EXERCICE:
Répondez à ces questions à l'aide du texte sur la campagne de Chávez :
(a) Qu'est-ce qui est souvent apparu dans les blocs avant même qu'ils soient occupés ?
(b) Quel était le principal slogan de Chávez ?
(c) Quelles bannières manquaient lors de la manifestation de clôture ?

TEXTE FOURNI:
┄┄┄┄┄┄┄┄┄┄

La corruption, le manque de planification et de contrôle démocratique ainsi que les méthodes techniques de construction inadéquates ont souvent conduit à ce que des fissures apparaissent dans les blocs avant même qu’ils ne soient occupés!
Ces conditions sont le terreau potentiel pour le développement de bandes armées de jeunes poussés aux vols avec violence ou aux enlèvements dans le seul but de survivre. Ils sont aussi un terreau de mécontentement sur lequel la droite peut s’appuyer, ce qui pourrait conduire à la démoralisation et l’apathie envers le gouvernement.
Référence minimale au socialisme
La campagne de Chávez au cours de cette élection était plus à droite que la campagne menée en 2006. C’était alors peu de temps après que Chavez ait proposé le lancement du PSUV (Parti Socialiste Unifié du Venezuela) en tant que »parti révolutionnaire ». Chávez faisait à ce moment-là référence à Trotsky, à la révolution permanente et au programme de transition. Il parlait de la construction d’une »cinquième internationale » des »partis de gauche ». Mais cette fois ci, dans cette élection, rien de tout cela n’était évident. La référence au socialisme était minime, et quasiment inaudible jusqu’à la dernière semaine de la campagne. Le principal slogan de Chavez était »Chávez au cœur de la patrie ». Il a pris un caractère très nationaliste avec des promesses de développer la »patrie ». L’élection a été hautement personnalisée dans les deux camps. Alors que les principales avenues de Caracas étaient pleines lors de la manifestation de clôture, il était manifeste que les pancartes mettaient en vedette Chavez et la »patrie » sans autre contenu politique. Les bannières du PSUV ou des syndicats étaient absentes. Beaucoup de travailleurs portaient des chemises des entreprises pour lesquelles ils travaillaient et, souvent, ils expliquaient qu’ils étaient là parce qu’ils y avaient été »obligés » par leurs employeurs.

┄┄┄┄┄┄┄┄┄┄

DONNÉES FOURNIES:
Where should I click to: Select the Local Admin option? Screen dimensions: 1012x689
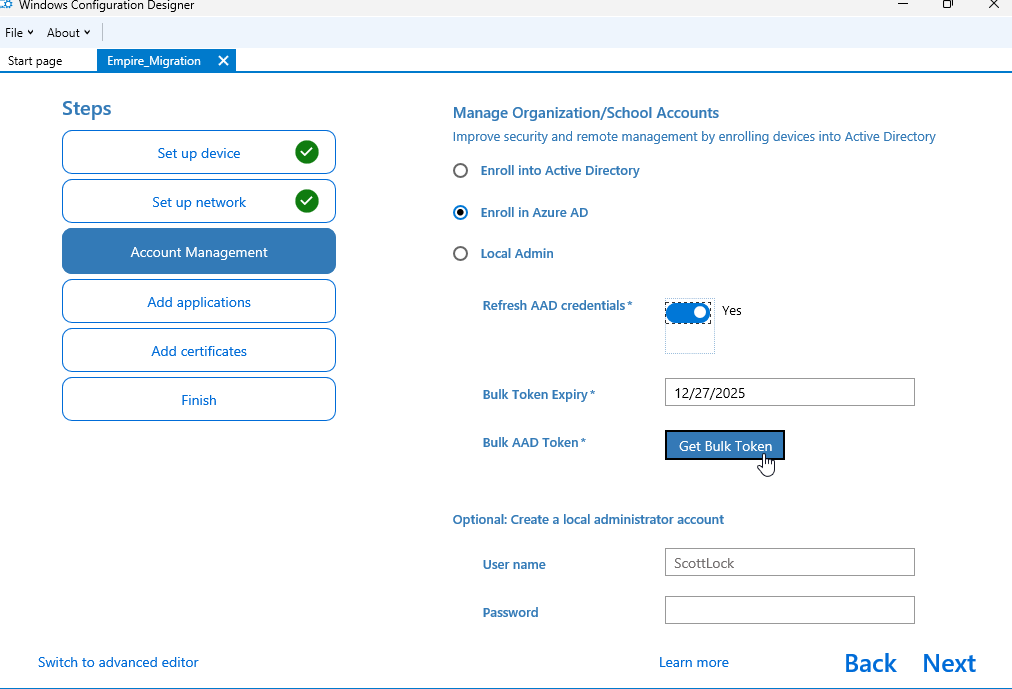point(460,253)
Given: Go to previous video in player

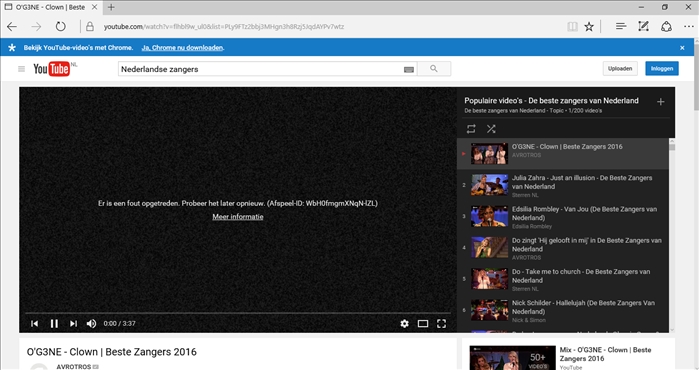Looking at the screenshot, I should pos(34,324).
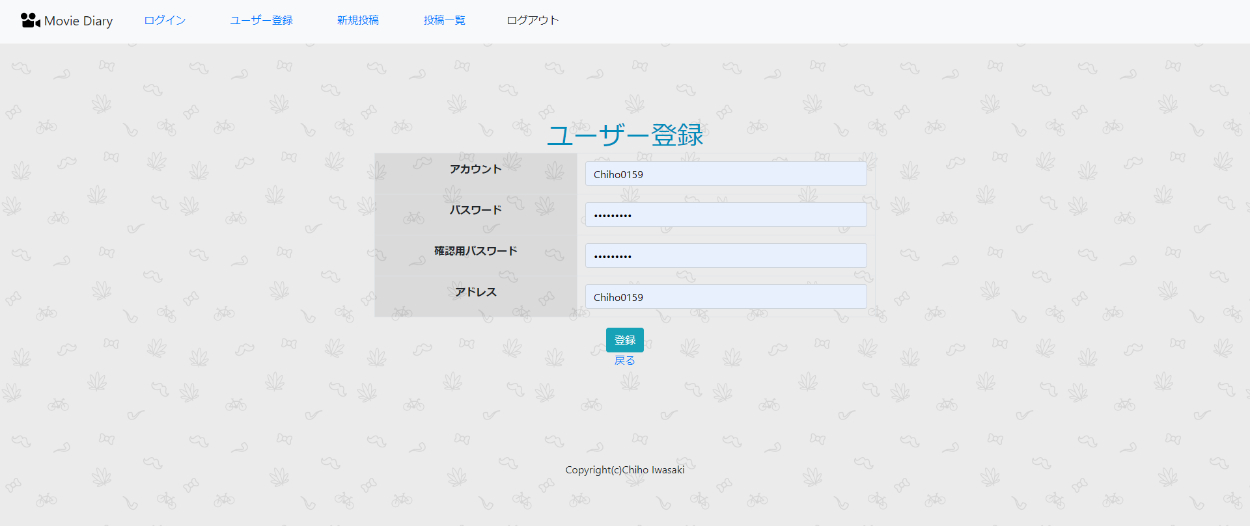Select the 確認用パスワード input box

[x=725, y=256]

┄┄┄┄┄┄┄┄┄┄

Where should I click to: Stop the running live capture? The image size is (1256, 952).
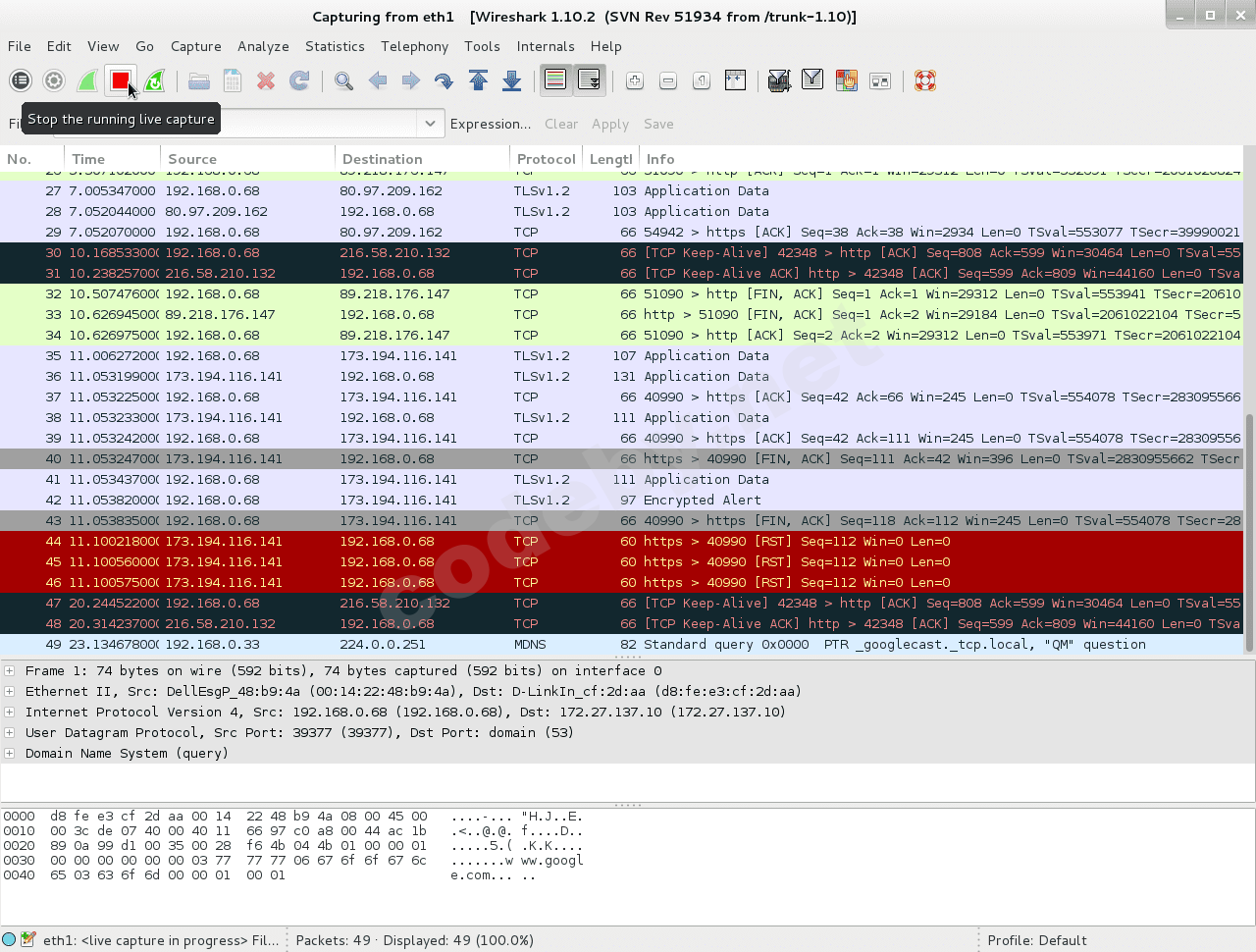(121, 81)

┄┄┄┄┄┄┄┄┄┄

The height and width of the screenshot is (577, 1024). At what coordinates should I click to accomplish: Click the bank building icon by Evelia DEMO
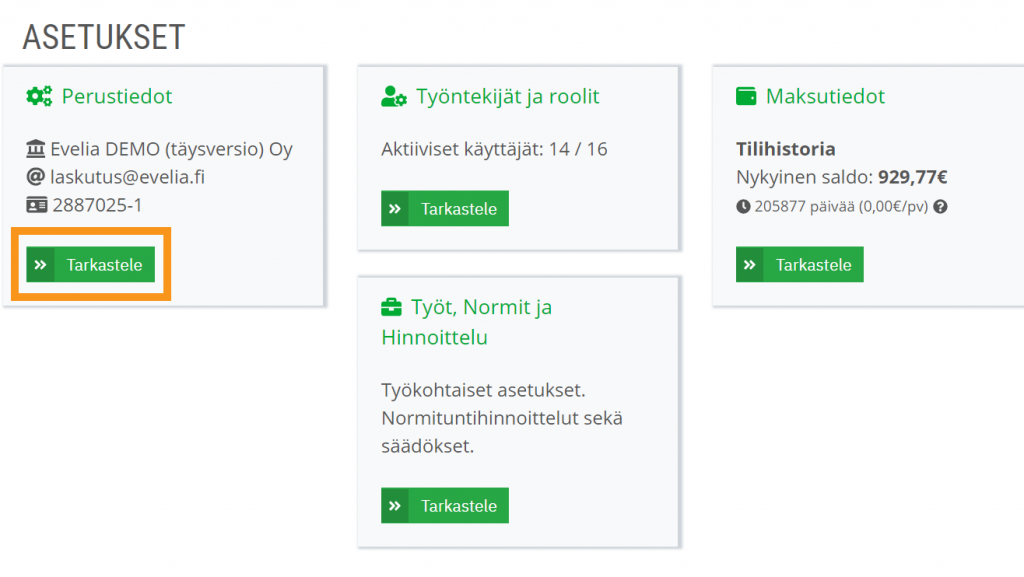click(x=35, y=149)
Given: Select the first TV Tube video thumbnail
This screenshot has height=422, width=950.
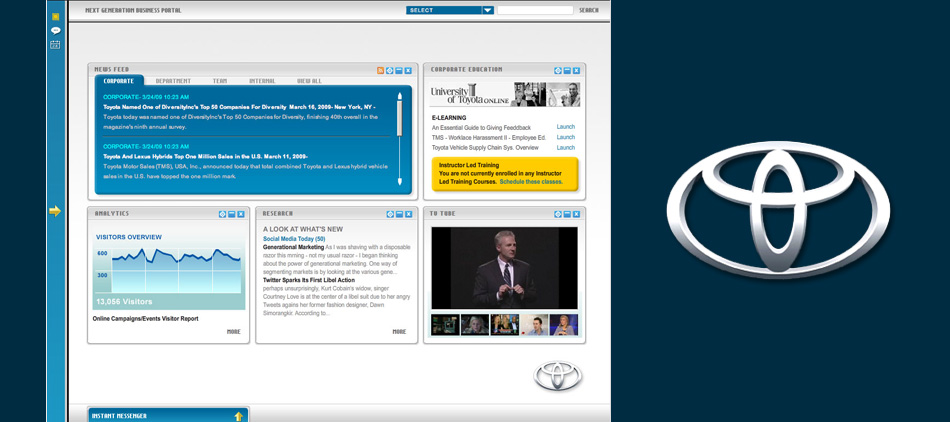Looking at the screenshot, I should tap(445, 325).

┄┄┄┄┄┄┄┄┄┄

RÉPONSE:
(a) Des fissures.
(b) « Chávez au cœur de la patrie ».
(c) Les bannières du PSUV ou des syndicats.